Only a single number is expected: how many lines of the data hold the word "computer".
------------
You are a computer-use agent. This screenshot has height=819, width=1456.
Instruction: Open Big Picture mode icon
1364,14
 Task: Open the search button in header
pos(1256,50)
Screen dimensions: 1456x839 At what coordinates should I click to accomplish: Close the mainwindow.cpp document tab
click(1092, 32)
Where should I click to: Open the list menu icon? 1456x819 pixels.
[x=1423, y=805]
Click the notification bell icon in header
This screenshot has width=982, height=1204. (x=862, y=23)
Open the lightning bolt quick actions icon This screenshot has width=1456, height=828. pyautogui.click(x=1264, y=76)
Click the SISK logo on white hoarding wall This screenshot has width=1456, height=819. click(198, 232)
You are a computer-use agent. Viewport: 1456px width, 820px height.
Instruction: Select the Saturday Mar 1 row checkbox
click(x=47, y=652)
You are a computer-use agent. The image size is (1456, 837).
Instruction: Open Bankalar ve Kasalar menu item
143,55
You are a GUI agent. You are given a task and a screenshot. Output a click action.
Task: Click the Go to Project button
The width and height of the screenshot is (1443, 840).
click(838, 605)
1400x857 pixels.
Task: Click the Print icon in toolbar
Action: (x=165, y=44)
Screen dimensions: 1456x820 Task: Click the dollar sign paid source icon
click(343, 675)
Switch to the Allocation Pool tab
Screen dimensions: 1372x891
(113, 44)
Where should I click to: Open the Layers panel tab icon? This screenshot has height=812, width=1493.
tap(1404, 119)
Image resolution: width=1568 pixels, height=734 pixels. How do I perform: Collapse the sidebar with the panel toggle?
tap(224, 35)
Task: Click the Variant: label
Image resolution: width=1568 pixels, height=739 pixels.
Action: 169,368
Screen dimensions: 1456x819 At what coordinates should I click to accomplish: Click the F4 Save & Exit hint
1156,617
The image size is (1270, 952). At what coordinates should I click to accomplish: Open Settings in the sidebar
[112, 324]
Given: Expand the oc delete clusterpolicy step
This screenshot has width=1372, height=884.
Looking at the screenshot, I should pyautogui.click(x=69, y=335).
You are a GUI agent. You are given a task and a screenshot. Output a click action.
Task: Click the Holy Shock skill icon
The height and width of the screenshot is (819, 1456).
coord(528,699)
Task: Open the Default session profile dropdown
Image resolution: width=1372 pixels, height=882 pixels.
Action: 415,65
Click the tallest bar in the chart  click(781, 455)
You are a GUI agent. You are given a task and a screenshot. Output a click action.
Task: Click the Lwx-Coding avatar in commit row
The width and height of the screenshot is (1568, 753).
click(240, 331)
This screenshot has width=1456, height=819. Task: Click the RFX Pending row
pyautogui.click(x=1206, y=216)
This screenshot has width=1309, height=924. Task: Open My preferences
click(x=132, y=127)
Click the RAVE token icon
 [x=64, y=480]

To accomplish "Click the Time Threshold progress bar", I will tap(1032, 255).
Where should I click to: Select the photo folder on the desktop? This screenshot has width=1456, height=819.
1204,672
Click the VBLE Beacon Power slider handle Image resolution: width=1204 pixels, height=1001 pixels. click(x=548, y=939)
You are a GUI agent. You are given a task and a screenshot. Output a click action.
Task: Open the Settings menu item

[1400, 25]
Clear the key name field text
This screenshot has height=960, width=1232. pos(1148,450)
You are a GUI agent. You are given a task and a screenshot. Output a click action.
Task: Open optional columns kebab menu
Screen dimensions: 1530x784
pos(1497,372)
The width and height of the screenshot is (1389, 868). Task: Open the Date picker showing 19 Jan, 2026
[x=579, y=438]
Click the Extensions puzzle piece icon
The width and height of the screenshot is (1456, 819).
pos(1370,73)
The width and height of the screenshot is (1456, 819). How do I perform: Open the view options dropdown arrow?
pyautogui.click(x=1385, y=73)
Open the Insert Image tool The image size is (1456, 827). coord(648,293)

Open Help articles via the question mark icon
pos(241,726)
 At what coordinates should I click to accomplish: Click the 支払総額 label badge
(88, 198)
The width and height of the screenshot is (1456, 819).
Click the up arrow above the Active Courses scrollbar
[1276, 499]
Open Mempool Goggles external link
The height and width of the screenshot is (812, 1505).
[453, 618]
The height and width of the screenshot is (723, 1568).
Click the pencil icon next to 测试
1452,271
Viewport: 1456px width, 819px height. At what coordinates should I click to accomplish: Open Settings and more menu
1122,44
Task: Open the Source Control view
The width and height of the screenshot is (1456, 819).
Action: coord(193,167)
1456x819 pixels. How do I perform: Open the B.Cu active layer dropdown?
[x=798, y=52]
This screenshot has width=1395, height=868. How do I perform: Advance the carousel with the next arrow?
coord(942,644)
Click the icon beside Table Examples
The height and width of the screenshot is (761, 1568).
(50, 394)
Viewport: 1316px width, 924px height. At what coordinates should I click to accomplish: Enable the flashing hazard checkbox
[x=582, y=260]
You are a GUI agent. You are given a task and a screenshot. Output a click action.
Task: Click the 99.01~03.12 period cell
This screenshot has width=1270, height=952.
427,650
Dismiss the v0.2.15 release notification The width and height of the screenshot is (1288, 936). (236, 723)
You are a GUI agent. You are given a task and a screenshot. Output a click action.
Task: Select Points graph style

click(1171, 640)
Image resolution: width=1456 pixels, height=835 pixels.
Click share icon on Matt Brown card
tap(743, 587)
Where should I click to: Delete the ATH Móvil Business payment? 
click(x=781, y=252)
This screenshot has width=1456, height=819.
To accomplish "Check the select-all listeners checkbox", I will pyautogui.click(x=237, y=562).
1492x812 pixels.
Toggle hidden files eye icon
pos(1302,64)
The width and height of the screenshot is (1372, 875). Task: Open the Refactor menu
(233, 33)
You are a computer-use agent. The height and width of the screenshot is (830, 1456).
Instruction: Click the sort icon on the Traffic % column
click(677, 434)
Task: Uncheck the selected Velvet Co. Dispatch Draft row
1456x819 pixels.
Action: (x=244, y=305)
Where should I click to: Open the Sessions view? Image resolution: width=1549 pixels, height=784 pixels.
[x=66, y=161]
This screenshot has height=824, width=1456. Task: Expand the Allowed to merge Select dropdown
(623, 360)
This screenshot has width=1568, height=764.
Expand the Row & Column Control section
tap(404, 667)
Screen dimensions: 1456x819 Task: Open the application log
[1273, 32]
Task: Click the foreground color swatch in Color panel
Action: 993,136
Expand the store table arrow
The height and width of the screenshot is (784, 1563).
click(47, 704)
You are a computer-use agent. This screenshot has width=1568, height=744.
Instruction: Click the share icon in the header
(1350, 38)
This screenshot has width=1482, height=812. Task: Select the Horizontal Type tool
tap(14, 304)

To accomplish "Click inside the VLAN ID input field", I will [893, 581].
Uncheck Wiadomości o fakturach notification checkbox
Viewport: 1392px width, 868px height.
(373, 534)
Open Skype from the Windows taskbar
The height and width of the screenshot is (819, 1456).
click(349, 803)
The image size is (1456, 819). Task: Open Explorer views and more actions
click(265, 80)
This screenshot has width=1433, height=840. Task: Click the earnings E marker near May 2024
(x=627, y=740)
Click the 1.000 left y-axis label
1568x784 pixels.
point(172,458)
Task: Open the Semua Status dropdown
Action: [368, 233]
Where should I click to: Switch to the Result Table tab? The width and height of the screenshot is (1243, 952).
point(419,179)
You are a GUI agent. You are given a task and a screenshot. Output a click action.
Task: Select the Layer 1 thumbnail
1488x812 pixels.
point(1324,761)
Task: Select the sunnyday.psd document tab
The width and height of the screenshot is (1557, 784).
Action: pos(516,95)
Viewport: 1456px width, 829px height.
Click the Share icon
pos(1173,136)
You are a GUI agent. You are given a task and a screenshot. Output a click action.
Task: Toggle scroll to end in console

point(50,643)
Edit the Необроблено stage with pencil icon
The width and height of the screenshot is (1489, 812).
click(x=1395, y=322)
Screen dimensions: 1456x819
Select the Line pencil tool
------------
Answer to this exercise:
5